Records from a collection
# # #

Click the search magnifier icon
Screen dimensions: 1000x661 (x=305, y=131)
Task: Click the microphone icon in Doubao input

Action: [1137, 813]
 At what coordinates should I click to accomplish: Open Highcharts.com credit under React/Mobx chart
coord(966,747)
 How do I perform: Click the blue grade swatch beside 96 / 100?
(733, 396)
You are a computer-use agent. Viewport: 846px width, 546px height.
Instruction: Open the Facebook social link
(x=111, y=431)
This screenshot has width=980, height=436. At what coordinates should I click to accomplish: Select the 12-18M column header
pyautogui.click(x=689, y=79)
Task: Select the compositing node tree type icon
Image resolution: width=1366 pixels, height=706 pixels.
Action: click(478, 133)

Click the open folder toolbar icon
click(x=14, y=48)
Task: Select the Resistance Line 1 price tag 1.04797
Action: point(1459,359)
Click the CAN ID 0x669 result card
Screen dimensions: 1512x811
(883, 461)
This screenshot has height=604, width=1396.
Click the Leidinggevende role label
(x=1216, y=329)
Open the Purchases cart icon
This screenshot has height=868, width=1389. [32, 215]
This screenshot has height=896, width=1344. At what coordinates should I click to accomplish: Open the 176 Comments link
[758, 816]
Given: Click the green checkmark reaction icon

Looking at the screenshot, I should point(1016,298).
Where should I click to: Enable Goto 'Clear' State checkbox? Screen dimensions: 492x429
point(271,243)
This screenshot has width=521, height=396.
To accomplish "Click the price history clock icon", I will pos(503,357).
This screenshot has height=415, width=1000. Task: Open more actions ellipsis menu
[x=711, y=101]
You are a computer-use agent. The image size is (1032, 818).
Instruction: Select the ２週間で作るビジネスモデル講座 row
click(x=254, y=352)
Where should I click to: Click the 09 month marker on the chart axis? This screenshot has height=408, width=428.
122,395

# # #

_Exercise requirements_
Every entry shown above should be transcribed without alteration.

_Task response_
Click the search magnifier icon
Screen dimensions: 1000x661 (x=305, y=131)
Task: Click the microphone icon in Doubao input

Action: [1137, 813]
 At what coordinates should I click to accomplish: Open Highcharts.com credit under React/Mobx chart
coord(966,747)
 How do I perform: Click the blue grade swatch beside 96 / 100?
(733, 396)
You are a computer-use agent. Viewport: 846px width, 546px height.
Instruction: Open the Facebook social link
(x=111, y=431)
This screenshot has width=980, height=436. At what coordinates should I click to accomplish: Select the 12-18M column header
pyautogui.click(x=689, y=79)
Task: Select the compositing node tree type icon
Image resolution: width=1366 pixels, height=706 pixels.
Action: click(478, 133)

Click the open folder toolbar icon
click(x=14, y=48)
Task: Select the Resistance Line 1 price tag 1.04797
Action: point(1459,359)
Click the CAN ID 0x669 result card
Screen dimensions: 1512x811
(883, 461)
This screenshot has height=604, width=1396.
Click the Leidinggevende role label
(x=1216, y=329)
Open the Purchases cart icon
This screenshot has height=868, width=1389. [32, 215]
This screenshot has height=896, width=1344. At what coordinates should I click to accomplish: Open the 176 Comments link
[758, 816]
Given: Click the green checkmark reaction icon

Looking at the screenshot, I should point(1016,298).
Where should I click to: Enable Goto 'Clear' State checkbox? Screen dimensions: 492x429
point(271,243)
This screenshot has width=521, height=396.
To accomplish "Click the price history clock icon", I will pos(503,357).
This screenshot has height=415, width=1000. Task: Open more actions ellipsis menu
[x=711, y=101]
You are a computer-use agent. The image size is (1032, 818).
Instruction: Select the ２週間で作るビジネスモデル講座 row
click(x=254, y=352)
Where should I click to: Click the 09 month marker on the chart axis? This screenshot has height=408, width=428.
122,395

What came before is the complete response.